= Henry Fowler (educator) =

Henry Richmond Harold Fowler C.D., M.A. (12 May 1915 – 14 February 2007) was a Jamaican educator, politician and cultural leader.

== Early life ==
Henry Fowler's parents were Horace and Agnes Fowler, white planters from Moneague in central Jamaica.

Henry was educated at Jamaica College in Kingston. An academic achiever, he went on to Worcester College, Oxford University in 1935, as a Rhodes scholar.

== Educationalist ==
Fowler became one of Jamaica's leading educationalists. He started his teaching career at Wolmer's Boys School in Kingston, specialising in English literature.

In 1942, Henry Fowler opened his eponymous private school in Kingston, and then in 1944, launched the Priory School, remaining as headmaster until his retirement in 1973.

He was appointed as Visiting Professor (Comparative Education) Western Carolina University in 1982, and President of the Inter-Regional Centre for Curriculum Development from 1985 to 1990.
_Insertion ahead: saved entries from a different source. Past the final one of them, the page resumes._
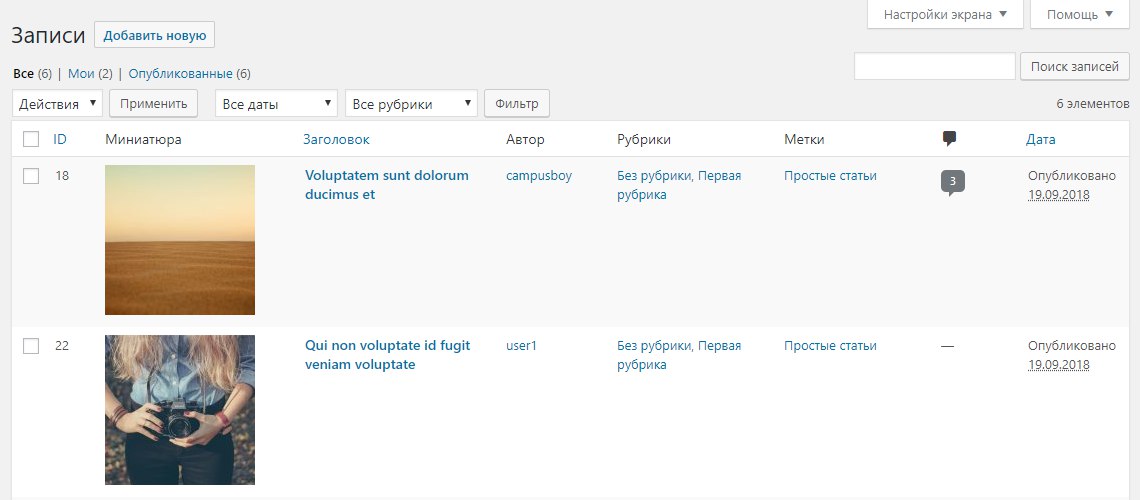This screenshot has height=500, width=1140.
Task: Expand the Все даты date filter
Action: pyautogui.click(x=276, y=103)
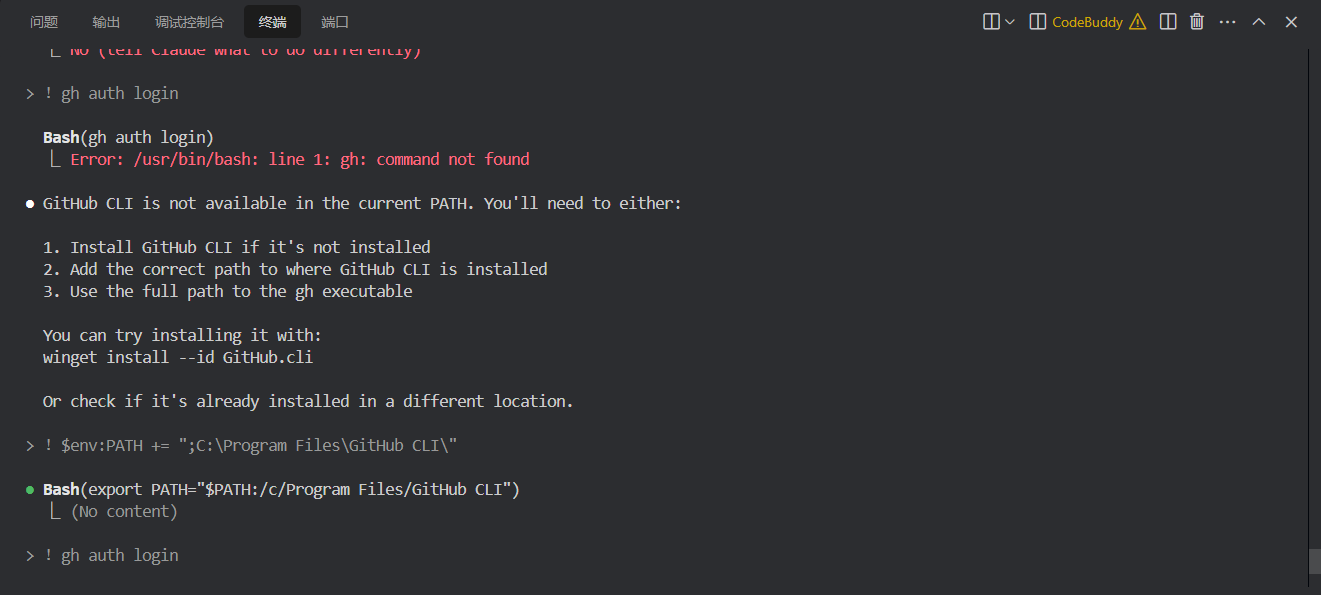Click the green bullet beside Bash export
The image size is (1321, 595).
click(30, 490)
He continued as a distinguished advisor on education, serving as Chairman of Jamaica Ministry of Education's Committee for preparation of Youth for Independence and Chairman of the National Council on Libraries, Archives and Documentation Services. He was a Visiting Senior Associate at Queen Elizabeth House, University of Oxford and was a member of the Council of the University of the West Indies.
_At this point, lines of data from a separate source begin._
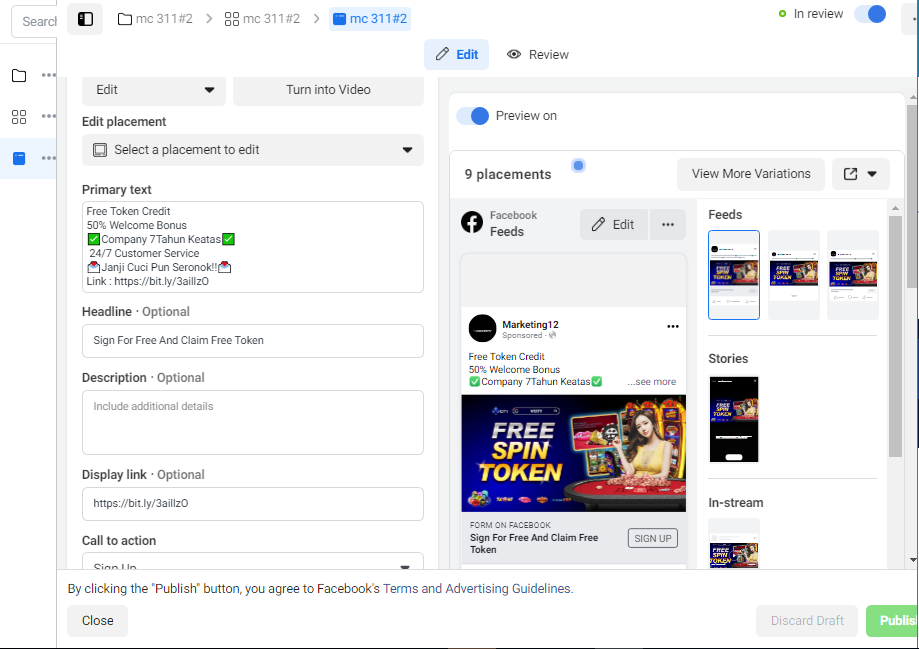Click the Turn into Video button
Viewport: 919px width, 649px height.
point(328,90)
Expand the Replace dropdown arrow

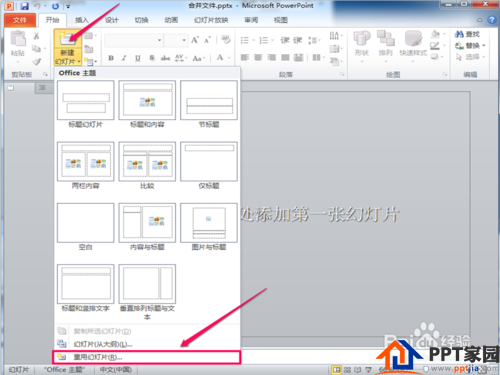[x=483, y=46]
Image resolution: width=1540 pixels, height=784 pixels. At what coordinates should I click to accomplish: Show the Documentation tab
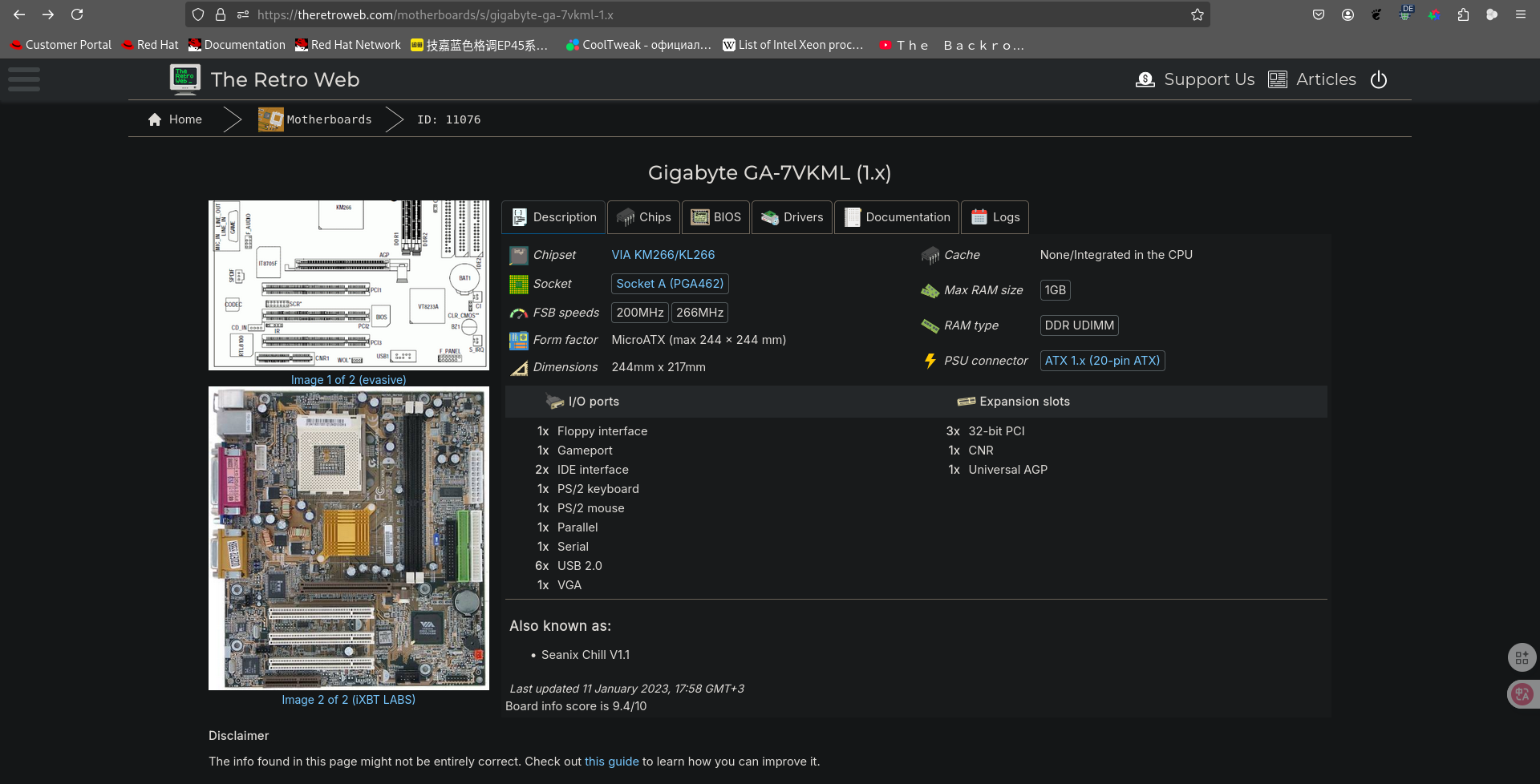point(896,217)
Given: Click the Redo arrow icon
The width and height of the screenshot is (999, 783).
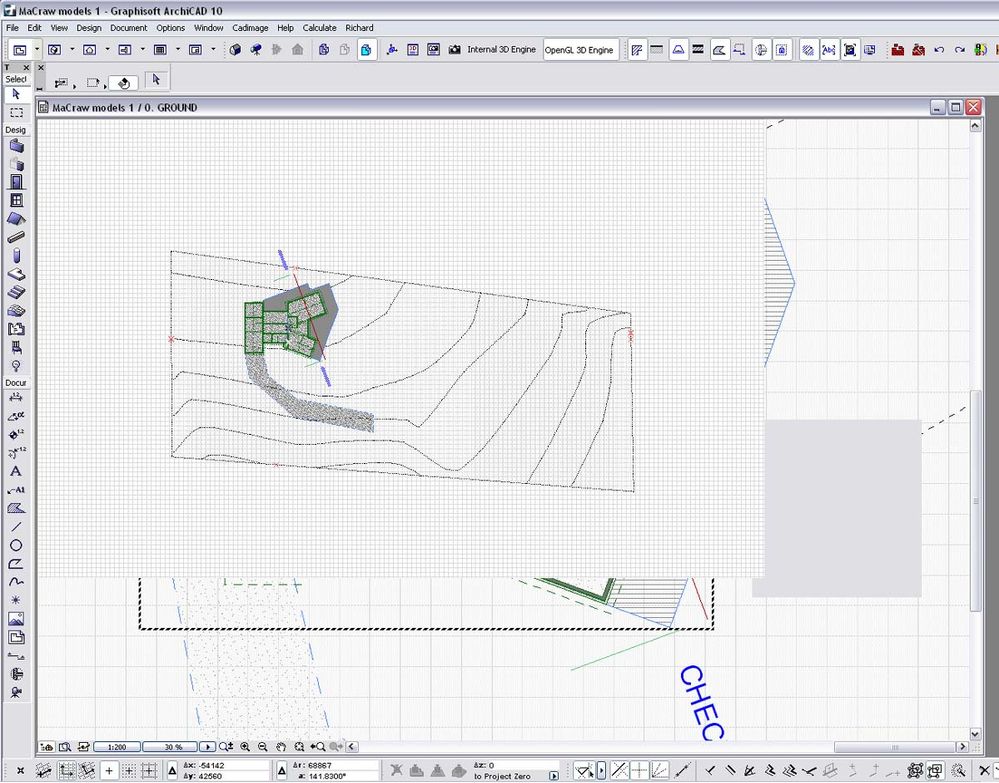Looking at the screenshot, I should [959, 49].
== Politics and diplomacy ==
Fowler became active in politics at Oxford, where he was chairman of the Oxford University Labour Club. A supporter of the League of Nations, he took part in international student delegations, including the Brussels International Peace Conference in 1936; the British delegation led by Lord Robert Cecil to the World Students Conference in Paris in 1937; and the 1937 British universities mission to Prague.

At the outbreak of World War II, Fowler returned to Jamaica, where he joined Norman Manley's People's National Party (PNP) and, from 1939 to 1943, edited Public Opinion, a publication with ties to the PNP.

== Cultural role ==
Fowler had a lifelong interest in theatre. He was active in the Oxford University Dramatic Society (OUDS) as a student.

He founded the Little Theatre Movement (LTM) in Kingston in 1941 with his first wife, Greta Bourke. Together they set up the Jamaica Theatre School, now the Edna Manley College of the Visual and Performing Arts and the Ward Theatre Foundation. The Fowlers were friends of Noël Coward.

Fowler served as Chairman of the All-Island Art Exhibition Committee and Vice-Chairman of the Caribbean Arts Festival.

He became founder Chairman of the Board of the Jamaica Broadcasting Corporation and also served as Jamaica's appointed ambassador to Unesco.

== Family and personal life ==
Fowler married twice:
- firstly to Greta Bourke (née Todd) M.B.E. (d.1978) who ran the Little Theatre Movement (LTM) in Kingston. Greta had previously been married to the Jamaican lawyer Alfred Wellesley Bourke. Their daughter Jennifer Bourke married the actor Robert Shaw.
- secondly to Beryl Chitty CMG (m.1989, d. 2009) the former deputy British High Commissioner of Jamaica and a graduate of St Hugh's College, Oxford.

He died on St Valentine's Day, 14 February 2007.
His life was celebrated with a memorial service at St Hugh's College, Oxford.